Dataset items
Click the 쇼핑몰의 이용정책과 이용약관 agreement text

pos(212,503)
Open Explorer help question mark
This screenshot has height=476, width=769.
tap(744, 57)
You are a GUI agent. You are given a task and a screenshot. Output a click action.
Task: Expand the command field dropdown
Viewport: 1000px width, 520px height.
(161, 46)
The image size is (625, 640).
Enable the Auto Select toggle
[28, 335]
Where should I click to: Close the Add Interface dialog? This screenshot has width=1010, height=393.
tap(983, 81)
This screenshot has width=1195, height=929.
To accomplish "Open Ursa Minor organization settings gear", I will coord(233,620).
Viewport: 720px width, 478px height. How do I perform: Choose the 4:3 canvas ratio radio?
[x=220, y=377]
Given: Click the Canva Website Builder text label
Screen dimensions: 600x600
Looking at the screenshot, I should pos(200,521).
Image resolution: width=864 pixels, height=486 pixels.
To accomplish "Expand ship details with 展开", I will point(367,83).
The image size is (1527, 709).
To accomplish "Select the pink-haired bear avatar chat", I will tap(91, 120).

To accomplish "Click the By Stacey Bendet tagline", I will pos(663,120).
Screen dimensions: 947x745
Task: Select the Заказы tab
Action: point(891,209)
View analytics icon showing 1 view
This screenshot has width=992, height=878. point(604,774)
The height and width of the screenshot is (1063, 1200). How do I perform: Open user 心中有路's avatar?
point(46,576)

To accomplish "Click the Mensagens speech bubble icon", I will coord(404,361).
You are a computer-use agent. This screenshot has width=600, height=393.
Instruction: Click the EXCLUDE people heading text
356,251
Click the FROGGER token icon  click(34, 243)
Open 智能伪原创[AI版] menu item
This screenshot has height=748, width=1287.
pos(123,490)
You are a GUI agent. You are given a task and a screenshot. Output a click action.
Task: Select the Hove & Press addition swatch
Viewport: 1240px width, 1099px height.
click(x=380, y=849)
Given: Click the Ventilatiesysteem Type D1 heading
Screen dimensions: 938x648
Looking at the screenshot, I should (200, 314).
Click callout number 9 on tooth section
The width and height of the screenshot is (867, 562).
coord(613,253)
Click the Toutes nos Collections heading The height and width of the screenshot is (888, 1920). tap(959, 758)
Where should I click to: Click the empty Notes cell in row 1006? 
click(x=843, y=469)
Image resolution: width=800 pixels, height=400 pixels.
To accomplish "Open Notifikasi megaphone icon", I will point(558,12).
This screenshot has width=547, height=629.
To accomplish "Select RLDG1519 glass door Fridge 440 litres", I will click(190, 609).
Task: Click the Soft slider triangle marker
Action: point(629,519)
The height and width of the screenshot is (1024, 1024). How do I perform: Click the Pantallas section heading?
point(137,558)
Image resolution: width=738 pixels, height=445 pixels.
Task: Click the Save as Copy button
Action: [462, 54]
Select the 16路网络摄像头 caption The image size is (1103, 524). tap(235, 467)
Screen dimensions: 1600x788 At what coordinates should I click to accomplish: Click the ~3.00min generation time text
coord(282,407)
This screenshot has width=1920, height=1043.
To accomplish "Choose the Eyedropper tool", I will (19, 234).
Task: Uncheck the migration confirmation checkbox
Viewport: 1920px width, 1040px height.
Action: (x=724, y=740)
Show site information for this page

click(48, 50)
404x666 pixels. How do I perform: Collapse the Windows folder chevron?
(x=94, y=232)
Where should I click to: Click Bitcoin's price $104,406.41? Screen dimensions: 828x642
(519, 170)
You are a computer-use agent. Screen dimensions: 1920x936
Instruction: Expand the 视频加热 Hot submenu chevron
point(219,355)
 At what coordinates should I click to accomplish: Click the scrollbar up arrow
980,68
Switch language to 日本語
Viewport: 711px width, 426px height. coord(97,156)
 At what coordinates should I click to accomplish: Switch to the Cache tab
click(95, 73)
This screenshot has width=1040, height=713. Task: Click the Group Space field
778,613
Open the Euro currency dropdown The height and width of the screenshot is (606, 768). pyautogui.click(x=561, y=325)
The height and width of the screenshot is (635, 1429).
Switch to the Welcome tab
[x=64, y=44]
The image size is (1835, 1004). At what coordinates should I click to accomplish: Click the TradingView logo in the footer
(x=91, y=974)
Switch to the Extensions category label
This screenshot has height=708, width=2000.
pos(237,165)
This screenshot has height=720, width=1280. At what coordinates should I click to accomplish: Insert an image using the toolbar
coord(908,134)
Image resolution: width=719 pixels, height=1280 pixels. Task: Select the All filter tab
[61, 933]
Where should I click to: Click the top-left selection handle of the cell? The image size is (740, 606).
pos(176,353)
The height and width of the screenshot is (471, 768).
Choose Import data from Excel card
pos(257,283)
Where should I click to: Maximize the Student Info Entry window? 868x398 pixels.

**Your task:** All of the data above needs to be transcribed verbatim.

**Answer to this problem:**
Click the 쇼핑몰의 이용정책과 이용약관 agreement text

pos(212,503)
Open Explorer help question mark
This screenshot has height=476, width=769.
tap(744, 57)
You are a GUI agent. You are given a task and a screenshot. Output a click action.
Task: Expand the command field dropdown
Viewport: 1000px width, 520px height.
(161, 46)
The image size is (625, 640).
Enable the Auto Select toggle
[28, 335]
Where should I click to: Close the Add Interface dialog? This screenshot has width=1010, height=393.
tap(983, 81)
This screenshot has width=1195, height=929.
To accomplish "Open Ursa Minor organization settings gear", I will coord(233,620).
Viewport: 720px width, 478px height. How do I perform: Choose the 4:3 canvas ratio radio?
[x=220, y=377]
Given: Click the Canva Website Builder text label
Screen dimensions: 600x600
Looking at the screenshot, I should pos(200,521).
Image resolution: width=864 pixels, height=486 pixels.
To accomplish "Expand ship details with 展开", I will point(367,83).
The image size is (1527, 709).
To accomplish "Select the pink-haired bear avatar chat", I will tap(91, 120).

To accomplish "Click the By Stacey Bendet tagline", I will pos(663,120).
Screen dimensions: 947x745
Task: Select the Заказы tab
Action: point(891,209)
View analytics icon showing 1 view
This screenshot has width=992, height=878. point(604,774)
The height and width of the screenshot is (1063, 1200). How do I perform: Open user 心中有路's avatar?
point(46,576)

To accomplish "Click the Mensagens speech bubble icon", I will coord(404,361).
You are a computer-use agent. This screenshot has width=600, height=393.
Instruction: Click the EXCLUDE people heading text
356,251
Click the FROGGER token icon  click(34, 243)
Open 智能伪原创[AI版] menu item
This screenshot has height=748, width=1287.
pos(123,490)
You are a GUI agent. You are given a task and a screenshot. Output a click action.
Task: Select the Hove & Press addition swatch
Viewport: 1240px width, 1099px height.
click(x=380, y=849)
Given: Click the Ventilatiesysteem Type D1 heading
Screen dimensions: 938x648
Looking at the screenshot, I should (200, 314).
Click callout number 9 on tooth section
The width and height of the screenshot is (867, 562).
coord(613,253)
Click the Toutes nos Collections heading The height and width of the screenshot is (888, 1920). tap(959, 758)
Where should I click to: Click the empty Notes cell in row 1006? 
click(x=843, y=469)
Image resolution: width=800 pixels, height=400 pixels.
To accomplish "Open Notifikasi megaphone icon", I will point(558,12).
This screenshot has width=547, height=629.
To accomplish "Select RLDG1519 glass door Fridge 440 litres", I will click(190, 609).
Task: Click the Soft slider triangle marker
Action: point(629,519)
The height and width of the screenshot is (1024, 1024). How do I perform: Click the Pantallas section heading?
point(137,558)
Image resolution: width=738 pixels, height=445 pixels.
Task: Click the Save as Copy button
Action: [462, 54]
Select the 16路网络摄像头 caption The image size is (1103, 524). tap(235, 467)
Screen dimensions: 1600x788 At what coordinates should I click to accomplish: Click the ~3.00min generation time text
coord(282,407)
This screenshot has width=1920, height=1043.
To accomplish "Choose the Eyedropper tool", I will (19, 234).
Task: Uncheck the migration confirmation checkbox
Viewport: 1920px width, 1040px height.
Action: (x=724, y=740)
Show site information for this page

click(48, 50)
404x666 pixels. How do I perform: Collapse the Windows folder chevron?
(x=94, y=232)
Where should I click to: Click Bitcoin's price $104,406.41? Screen dimensions: 828x642
(519, 170)
You are a computer-use agent. Screen dimensions: 1920x936
Instruction: Expand the 视频加热 Hot submenu chevron
point(219,355)
 At what coordinates should I click to accomplish: Click the scrollbar up arrow
980,68
Switch language to 日本語
Viewport: 711px width, 426px height. coord(97,156)
 At what coordinates should I click to accomplish: Switch to the Cache tab
click(95, 73)
This screenshot has width=1040, height=713. Task: Click the Group Space field
778,613
Open the Euro currency dropdown The height and width of the screenshot is (606, 768). pyautogui.click(x=561, y=325)
The height and width of the screenshot is (635, 1429).
Switch to the Welcome tab
[x=64, y=44]
The image size is (1835, 1004). At what coordinates should I click to accomplish: Click the TradingView logo in the footer
(x=91, y=974)
Switch to the Extensions category label
This screenshot has height=708, width=2000.
pos(237,165)
This screenshot has height=720, width=1280. At what coordinates should I click to accomplish: Insert an image using the toolbar
coord(908,134)
Image resolution: width=719 pixels, height=1280 pixels. Task: Select the All filter tab
[61, 933]
Where should I click to: Click the top-left selection handle of the cell? The image size is (740, 606).
pos(176,353)
The height and width of the screenshot is (471, 768).
Choose Import data from Excel card
pos(257,283)
Where should I click to: Maximize the Student Info Entry window? 868x398 pixels.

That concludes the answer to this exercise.